Ik kan ‘t niet laten om versufte libellen of vlinders m’n vinger als rustplaats aan te bieden. Beeld me daarbij in dat ik ze de wereld laat zien. Terwijl ik alleen maar mezelf toon dat ik, van ver gekomen, van hoog moeten neerdalen, besef dat ik nietig ben & zij groot van de vragen die zij, zo dicht bovenop mijn vlees, als een spervuur op me neer laten komen.

& Dan ben ik nog maar beperkt door de fysieke grenzen van Zijperspace.

Snelschriftkennismaking

Er is geen moment te verliezen. ‘t Moet nu zo snel mogelijk. Straks is ‘t moment voorbij, de animo verdwenen, de zoektocht van wie ik ben niet meer interessant.

Kijk, vroeger was ‘t wel normaal dat ik zo af & toe boven de 100 bezoekers kwam op een dag. Zo af & toe, hè. Ik wil niet voordoen alsof dat een gewoonte was.
Maar in de hoogtijdagen van weblogs was dat iets dat gewoon wel eens voorkwam. Dan had ik een leuke titel, of behandelde iets wat de zinnen prikkelde, waar men ‘t over had, was ik per ongeluk in ‘t middelpunt van de belangstelling.

Dus ik moet m’n beste beentje vooruit schuiven, dien te bewijzen dat dit wat hier verzameld staat anders is, maar desondanks niet oninteressant. Hier zit niet gewoon een freak zich wezenloos te rammen op een toetsenbord. Hoewel ik er bij moet zeggen dat zoveel aanraking niemand in m’n leven ooit bij elkaar opgeteld met mij heeft mogen meemaken. & Hoewel ik ‘t woord ‘rammen’ gebruik doe ik ‘t teder & met bewondering van wat ‘t instrument mij allemaal geeft, me ervan bewust van waar wij vandaan zijn gekomen, waar wij staan. Ongewis evengoed welke hoek we met z’n 2-en straks nemen, want taal blijft ongewis in een krocht dat besturing van zulks een ietwat onvoorspelbaar maakt.

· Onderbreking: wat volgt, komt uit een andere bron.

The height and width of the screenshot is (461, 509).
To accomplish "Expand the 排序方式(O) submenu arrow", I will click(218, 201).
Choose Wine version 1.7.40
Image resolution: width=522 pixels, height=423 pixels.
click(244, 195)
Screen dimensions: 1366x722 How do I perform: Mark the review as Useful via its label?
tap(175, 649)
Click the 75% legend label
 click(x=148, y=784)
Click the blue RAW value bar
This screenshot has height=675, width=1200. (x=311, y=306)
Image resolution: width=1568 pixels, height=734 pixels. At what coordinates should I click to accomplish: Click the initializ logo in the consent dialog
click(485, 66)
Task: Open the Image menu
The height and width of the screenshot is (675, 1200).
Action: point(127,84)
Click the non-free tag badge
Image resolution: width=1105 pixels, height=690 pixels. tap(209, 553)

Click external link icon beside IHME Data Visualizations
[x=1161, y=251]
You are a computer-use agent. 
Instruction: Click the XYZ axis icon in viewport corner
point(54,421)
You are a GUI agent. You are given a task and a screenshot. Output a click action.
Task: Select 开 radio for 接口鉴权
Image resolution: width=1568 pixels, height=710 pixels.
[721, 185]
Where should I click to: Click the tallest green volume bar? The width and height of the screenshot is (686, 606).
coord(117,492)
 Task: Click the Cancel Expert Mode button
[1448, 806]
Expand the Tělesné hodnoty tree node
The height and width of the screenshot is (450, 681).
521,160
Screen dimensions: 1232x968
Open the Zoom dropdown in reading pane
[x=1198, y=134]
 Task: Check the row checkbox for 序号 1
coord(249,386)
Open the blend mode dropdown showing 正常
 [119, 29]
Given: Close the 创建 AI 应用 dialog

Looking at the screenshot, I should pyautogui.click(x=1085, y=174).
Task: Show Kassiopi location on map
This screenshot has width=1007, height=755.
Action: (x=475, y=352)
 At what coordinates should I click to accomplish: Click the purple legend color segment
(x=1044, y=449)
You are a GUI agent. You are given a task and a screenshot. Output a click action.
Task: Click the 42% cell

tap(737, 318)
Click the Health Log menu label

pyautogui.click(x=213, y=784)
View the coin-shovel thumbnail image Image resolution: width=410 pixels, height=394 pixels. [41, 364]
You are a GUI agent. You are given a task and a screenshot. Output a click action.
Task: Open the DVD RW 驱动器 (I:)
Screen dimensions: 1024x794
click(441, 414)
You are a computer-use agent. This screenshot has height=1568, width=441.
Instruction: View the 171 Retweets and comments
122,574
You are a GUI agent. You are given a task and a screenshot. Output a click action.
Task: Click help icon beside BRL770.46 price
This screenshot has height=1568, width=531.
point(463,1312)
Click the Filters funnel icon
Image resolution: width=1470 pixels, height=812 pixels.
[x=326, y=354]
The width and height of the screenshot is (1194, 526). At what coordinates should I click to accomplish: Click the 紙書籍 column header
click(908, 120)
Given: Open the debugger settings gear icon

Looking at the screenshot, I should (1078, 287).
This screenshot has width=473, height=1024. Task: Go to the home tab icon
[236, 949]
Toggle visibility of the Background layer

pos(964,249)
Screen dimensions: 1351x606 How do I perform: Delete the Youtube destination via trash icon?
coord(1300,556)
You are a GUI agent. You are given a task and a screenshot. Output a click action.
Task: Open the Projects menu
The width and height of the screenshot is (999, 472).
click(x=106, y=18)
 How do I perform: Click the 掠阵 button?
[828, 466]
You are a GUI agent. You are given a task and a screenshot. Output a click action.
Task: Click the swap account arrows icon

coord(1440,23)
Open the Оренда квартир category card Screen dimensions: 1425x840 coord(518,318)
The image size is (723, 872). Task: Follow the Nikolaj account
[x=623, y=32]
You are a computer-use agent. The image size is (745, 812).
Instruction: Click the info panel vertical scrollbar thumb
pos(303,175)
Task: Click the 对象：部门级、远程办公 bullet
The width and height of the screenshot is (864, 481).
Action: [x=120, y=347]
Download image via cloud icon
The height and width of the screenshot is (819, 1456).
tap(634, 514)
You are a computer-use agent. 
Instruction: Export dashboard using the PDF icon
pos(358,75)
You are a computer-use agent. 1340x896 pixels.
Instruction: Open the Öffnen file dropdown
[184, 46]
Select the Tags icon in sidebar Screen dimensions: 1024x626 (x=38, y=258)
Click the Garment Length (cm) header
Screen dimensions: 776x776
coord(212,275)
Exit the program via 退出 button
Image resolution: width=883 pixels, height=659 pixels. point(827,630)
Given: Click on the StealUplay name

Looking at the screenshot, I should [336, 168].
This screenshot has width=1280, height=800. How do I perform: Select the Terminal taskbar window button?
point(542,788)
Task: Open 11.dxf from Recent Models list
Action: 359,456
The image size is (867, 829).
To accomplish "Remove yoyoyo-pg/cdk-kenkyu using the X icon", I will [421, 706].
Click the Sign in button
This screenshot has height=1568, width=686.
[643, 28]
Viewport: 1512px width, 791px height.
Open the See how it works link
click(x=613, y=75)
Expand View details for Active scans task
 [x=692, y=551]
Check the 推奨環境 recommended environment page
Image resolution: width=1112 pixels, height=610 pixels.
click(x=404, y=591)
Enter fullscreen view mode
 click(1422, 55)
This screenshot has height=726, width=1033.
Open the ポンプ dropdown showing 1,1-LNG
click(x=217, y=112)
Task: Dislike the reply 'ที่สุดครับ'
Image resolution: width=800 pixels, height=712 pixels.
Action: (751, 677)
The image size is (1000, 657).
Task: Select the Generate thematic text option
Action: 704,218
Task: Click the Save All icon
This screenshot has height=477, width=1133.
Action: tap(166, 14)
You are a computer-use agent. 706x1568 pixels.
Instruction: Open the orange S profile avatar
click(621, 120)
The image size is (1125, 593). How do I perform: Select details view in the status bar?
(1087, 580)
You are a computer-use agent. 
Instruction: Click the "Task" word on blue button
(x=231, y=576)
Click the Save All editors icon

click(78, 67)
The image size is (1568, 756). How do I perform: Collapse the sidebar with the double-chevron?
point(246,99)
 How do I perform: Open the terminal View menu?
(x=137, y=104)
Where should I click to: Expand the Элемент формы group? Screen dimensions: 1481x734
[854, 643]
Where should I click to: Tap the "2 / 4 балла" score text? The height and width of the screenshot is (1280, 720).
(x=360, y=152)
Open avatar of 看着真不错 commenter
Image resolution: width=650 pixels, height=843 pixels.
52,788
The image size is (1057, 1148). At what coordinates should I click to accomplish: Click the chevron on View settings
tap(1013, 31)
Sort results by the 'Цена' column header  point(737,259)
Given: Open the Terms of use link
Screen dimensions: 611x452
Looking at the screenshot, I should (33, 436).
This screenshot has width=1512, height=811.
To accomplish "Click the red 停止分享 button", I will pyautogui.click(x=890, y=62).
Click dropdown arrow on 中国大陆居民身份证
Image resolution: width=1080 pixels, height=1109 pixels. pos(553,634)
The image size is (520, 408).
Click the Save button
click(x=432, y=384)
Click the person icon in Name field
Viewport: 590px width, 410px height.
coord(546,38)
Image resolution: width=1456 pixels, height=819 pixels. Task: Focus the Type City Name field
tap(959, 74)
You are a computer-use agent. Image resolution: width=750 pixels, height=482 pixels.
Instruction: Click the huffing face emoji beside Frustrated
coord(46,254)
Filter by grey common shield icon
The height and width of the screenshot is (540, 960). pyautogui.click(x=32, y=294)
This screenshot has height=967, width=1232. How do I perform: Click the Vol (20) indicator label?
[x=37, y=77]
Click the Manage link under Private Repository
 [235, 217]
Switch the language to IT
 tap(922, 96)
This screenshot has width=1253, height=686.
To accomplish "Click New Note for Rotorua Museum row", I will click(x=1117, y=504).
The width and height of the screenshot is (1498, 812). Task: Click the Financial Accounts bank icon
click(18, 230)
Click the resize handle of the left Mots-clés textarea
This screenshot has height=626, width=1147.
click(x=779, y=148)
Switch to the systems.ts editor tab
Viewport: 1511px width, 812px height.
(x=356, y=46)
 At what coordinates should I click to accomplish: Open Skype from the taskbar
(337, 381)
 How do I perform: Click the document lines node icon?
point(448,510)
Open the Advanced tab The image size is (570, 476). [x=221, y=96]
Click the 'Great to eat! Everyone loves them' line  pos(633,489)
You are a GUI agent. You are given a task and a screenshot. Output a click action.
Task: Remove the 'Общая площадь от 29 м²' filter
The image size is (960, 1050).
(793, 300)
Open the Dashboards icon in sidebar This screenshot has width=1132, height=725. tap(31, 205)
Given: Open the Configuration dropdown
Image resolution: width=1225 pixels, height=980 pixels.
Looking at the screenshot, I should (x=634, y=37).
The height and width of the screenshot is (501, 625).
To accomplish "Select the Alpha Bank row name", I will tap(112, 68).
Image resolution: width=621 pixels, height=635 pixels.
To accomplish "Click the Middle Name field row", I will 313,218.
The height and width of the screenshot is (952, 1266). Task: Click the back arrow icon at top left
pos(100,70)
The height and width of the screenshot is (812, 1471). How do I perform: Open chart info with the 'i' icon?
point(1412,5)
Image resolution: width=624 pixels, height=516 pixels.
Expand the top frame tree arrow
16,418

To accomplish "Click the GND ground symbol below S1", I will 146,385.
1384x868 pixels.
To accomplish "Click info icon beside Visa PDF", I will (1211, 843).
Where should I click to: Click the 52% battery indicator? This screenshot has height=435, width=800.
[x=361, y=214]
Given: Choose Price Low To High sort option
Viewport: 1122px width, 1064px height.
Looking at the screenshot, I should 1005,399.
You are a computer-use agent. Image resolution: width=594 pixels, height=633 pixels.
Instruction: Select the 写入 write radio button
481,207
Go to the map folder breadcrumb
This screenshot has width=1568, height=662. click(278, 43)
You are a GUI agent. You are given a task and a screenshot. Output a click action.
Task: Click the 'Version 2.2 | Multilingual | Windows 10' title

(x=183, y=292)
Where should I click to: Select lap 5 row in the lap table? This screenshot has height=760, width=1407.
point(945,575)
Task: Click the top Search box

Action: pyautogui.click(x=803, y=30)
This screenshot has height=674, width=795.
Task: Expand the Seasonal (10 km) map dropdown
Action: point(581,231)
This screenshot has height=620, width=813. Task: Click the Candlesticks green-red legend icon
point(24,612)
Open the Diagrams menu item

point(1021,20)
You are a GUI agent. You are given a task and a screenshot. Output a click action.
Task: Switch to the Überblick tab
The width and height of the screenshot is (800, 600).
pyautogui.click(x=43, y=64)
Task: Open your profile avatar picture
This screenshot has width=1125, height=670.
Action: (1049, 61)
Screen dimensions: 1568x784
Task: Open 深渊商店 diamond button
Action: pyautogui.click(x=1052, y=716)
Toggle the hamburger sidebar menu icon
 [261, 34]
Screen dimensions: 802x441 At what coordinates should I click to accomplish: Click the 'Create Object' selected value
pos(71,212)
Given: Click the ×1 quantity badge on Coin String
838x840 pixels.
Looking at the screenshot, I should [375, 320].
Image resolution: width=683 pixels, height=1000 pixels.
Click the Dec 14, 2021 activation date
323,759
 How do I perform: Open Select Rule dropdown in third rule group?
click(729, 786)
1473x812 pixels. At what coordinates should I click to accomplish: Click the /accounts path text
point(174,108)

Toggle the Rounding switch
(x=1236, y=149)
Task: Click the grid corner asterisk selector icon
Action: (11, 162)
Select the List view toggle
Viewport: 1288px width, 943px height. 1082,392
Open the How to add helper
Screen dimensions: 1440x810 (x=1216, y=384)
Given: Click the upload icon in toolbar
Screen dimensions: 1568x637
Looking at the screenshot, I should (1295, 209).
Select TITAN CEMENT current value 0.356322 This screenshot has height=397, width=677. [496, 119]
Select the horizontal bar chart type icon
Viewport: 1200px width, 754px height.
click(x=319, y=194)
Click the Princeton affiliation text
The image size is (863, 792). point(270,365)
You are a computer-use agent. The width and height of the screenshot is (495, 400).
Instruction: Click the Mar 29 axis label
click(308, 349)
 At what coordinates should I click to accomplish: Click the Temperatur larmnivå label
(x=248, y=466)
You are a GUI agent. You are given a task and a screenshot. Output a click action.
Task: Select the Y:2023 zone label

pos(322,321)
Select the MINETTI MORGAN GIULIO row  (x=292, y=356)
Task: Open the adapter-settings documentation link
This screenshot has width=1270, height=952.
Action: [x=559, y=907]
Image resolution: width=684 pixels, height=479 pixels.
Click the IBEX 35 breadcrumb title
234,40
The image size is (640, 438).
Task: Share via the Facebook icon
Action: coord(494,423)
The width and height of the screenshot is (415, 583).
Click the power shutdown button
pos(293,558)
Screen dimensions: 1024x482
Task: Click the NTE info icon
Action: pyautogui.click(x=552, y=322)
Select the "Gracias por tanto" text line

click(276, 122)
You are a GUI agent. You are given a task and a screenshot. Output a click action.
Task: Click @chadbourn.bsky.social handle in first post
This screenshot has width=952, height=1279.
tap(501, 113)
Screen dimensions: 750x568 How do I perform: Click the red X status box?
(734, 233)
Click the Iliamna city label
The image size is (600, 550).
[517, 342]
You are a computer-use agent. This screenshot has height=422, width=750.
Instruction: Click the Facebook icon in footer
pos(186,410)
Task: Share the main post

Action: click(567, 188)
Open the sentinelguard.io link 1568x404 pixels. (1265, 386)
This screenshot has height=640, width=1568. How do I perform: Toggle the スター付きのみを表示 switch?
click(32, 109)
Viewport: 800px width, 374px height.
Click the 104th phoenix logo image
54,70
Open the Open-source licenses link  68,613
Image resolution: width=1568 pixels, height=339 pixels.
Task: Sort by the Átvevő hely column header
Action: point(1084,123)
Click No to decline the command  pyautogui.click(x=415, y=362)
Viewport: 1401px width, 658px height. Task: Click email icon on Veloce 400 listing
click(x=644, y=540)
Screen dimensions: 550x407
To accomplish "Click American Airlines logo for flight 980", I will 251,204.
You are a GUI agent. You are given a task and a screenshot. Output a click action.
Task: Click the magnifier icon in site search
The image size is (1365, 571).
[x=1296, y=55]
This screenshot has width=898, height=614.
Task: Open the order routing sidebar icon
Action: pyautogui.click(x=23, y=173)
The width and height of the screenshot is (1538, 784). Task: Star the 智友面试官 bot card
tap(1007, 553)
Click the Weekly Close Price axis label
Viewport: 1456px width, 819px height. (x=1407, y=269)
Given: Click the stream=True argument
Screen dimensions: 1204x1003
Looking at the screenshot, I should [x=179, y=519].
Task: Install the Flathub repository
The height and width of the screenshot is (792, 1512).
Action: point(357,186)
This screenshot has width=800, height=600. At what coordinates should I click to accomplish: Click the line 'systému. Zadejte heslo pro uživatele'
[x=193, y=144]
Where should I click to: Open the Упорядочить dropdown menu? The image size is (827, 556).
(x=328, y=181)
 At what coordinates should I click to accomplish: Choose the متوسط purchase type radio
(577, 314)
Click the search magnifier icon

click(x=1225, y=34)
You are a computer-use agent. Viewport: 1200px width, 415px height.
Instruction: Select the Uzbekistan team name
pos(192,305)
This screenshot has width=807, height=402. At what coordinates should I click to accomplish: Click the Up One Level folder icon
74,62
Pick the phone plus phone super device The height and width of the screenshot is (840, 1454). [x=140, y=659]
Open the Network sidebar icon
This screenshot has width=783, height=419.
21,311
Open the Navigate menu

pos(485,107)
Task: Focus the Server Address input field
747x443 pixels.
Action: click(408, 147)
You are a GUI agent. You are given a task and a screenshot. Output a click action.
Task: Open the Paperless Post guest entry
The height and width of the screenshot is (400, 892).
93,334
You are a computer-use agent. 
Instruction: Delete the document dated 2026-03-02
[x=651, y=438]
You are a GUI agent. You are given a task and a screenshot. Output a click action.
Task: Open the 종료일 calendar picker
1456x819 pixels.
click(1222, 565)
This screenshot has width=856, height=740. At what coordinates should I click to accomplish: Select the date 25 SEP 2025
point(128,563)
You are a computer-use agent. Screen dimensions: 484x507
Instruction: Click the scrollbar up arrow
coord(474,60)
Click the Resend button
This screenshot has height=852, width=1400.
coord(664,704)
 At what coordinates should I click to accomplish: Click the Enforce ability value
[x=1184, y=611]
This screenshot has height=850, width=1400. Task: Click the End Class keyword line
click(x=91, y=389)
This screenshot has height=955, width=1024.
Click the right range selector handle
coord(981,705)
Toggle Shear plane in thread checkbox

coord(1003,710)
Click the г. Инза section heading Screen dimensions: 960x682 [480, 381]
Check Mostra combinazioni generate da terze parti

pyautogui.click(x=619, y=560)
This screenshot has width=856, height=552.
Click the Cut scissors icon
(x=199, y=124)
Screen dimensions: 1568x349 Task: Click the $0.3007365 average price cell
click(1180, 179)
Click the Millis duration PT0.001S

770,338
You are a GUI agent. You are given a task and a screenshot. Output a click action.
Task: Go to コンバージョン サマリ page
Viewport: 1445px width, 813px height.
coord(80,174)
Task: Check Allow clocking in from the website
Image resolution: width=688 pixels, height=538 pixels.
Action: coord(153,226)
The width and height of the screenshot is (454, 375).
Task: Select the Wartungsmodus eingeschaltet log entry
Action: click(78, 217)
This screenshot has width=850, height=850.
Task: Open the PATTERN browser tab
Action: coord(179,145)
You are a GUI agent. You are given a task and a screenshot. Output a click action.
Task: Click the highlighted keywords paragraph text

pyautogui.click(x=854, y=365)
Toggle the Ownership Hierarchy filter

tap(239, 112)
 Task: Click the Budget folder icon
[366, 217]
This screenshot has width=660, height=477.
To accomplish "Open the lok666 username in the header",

Ik ben ondertussen geleidelijk aan oude teksten aan ‘t verzamelen. ‘t Gaat gestadig, maar zonder grote vaart. Soms laat ik me leiden door waar mensen voor gekozen hebben een stukje slechts mij eigen te bezoeken. Ik lees ‘t in de kijkcijfers, mij dagelijks bezorgd. Dan klik ik op de titel & herbeleef mezelf & wat er op enig moment aan me voorbijkwam.
Die oude teksten verzamel ik naar onderwerpen als ‘Liefdesleven’ (vandaag 1tje gescoord op bovengenoemde wijze), ‘Keukenkunsten’ (waarbij ik bijv liefde in de bereiding van humus stopte), ‘Winkelwaardigheden’ (gister supermarkt als onderwerp, maar geef mij een Hema & ik ben als vanzelf op dreef: ik eis staatssteun!) en Lijvigheden (handelt om m’n lichaam, waar ik als ondanks onregelmatig hypochonder toch veel mee te kampen heb & ik mezelf op voorschrift vul met medische wetenschap in pilformaat).
Ik moet nog overkappende titels hebben voor andere ongemakkelijkheden of een woord dat niet op dezelfde manier eindigt, maar een navoegsel bezit dat iets als ‘verleden’ behelst: ‘-ooit’, ‘-toen’ of ‘weest’. Suffix noemt men dat, maar ook dat woord geeft nog geen inspiratie.

Daarnaast zou ik ook eens moeten gaan kijken wat de dood mij heeft gedaan nadat er mensen uit m’n beeld door hem zijn verdwenen. Welke teksten daar van over zijn & waar ze staan. Ik doe ondertussen immers zelf ook bewuste stappen die kant op. Zonder dat ik daar nou dagelijks mee bezig ben, maar ‘t komt wat vaker tevoorschijn, dat gat van niks.
Wat gebeurt er dan met m’n toetsenbord & heeft die bestemming dan nog wel nut?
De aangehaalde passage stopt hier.